● **STATED GOAL**:
Switch every "Select" in the lines below to "Choose", and give the lines again with nothing else changed.

● **DATA LISTING**:
---

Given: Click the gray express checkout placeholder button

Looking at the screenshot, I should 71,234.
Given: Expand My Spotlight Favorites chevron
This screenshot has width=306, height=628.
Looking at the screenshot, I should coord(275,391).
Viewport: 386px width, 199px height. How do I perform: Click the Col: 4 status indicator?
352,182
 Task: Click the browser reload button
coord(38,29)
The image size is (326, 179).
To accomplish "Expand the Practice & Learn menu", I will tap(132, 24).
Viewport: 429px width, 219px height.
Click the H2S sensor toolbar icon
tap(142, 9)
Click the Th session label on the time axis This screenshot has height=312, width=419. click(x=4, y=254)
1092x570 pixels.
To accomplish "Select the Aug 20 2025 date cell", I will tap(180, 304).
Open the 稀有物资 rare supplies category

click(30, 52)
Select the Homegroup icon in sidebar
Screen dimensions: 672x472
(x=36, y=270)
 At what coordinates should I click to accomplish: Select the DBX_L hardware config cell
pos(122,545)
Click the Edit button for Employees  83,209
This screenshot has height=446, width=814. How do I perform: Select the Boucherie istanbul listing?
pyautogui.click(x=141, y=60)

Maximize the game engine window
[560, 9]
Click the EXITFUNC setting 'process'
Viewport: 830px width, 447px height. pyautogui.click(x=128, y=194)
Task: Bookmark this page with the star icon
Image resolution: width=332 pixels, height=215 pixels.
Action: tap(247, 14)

---

● **RESULT OF THIS EXERCISE**:
Given: Click the gray express checkout placeholder button

Looking at the screenshot, I should 71,234.
Given: Expand My Spotlight Favorites chevron
This screenshot has width=306, height=628.
Looking at the screenshot, I should coord(275,391).
Viewport: 386px width, 199px height. How do I perform: Click the Col: 4 status indicator?
352,182
 Task: Click the browser reload button
coord(38,29)
The image size is (326, 179).
To accomplish "Expand the Practice & Learn menu", I will tap(132, 24).
Viewport: 429px width, 219px height.
Click the H2S sensor toolbar icon
tap(142, 9)
Click the Th session label on the time axis This screenshot has height=312, width=419. click(x=4, y=254)
1092x570 pixels.
To accomplish "Choose the Aug 20 2025 date cell", I will tap(180, 304).
Open the 稀有物资 rare supplies category

click(30, 52)
Choose the Homegroup icon in sidebar
Screen dimensions: 672x472
(x=36, y=270)
 At what coordinates should I click to accomplish: Choose the DBX_L hardware config cell
pos(122,545)
Click the Edit button for Employees  83,209
This screenshot has height=446, width=814. How do I perform: Choose the Boucherie istanbul listing?
pyautogui.click(x=141, y=60)

Maximize the game engine window
[560, 9]
Click the EXITFUNC setting 'process'
Viewport: 830px width, 447px height. pyautogui.click(x=128, y=194)
Task: Bookmark this page with the star icon
Image resolution: width=332 pixels, height=215 pixels.
Action: tap(247, 14)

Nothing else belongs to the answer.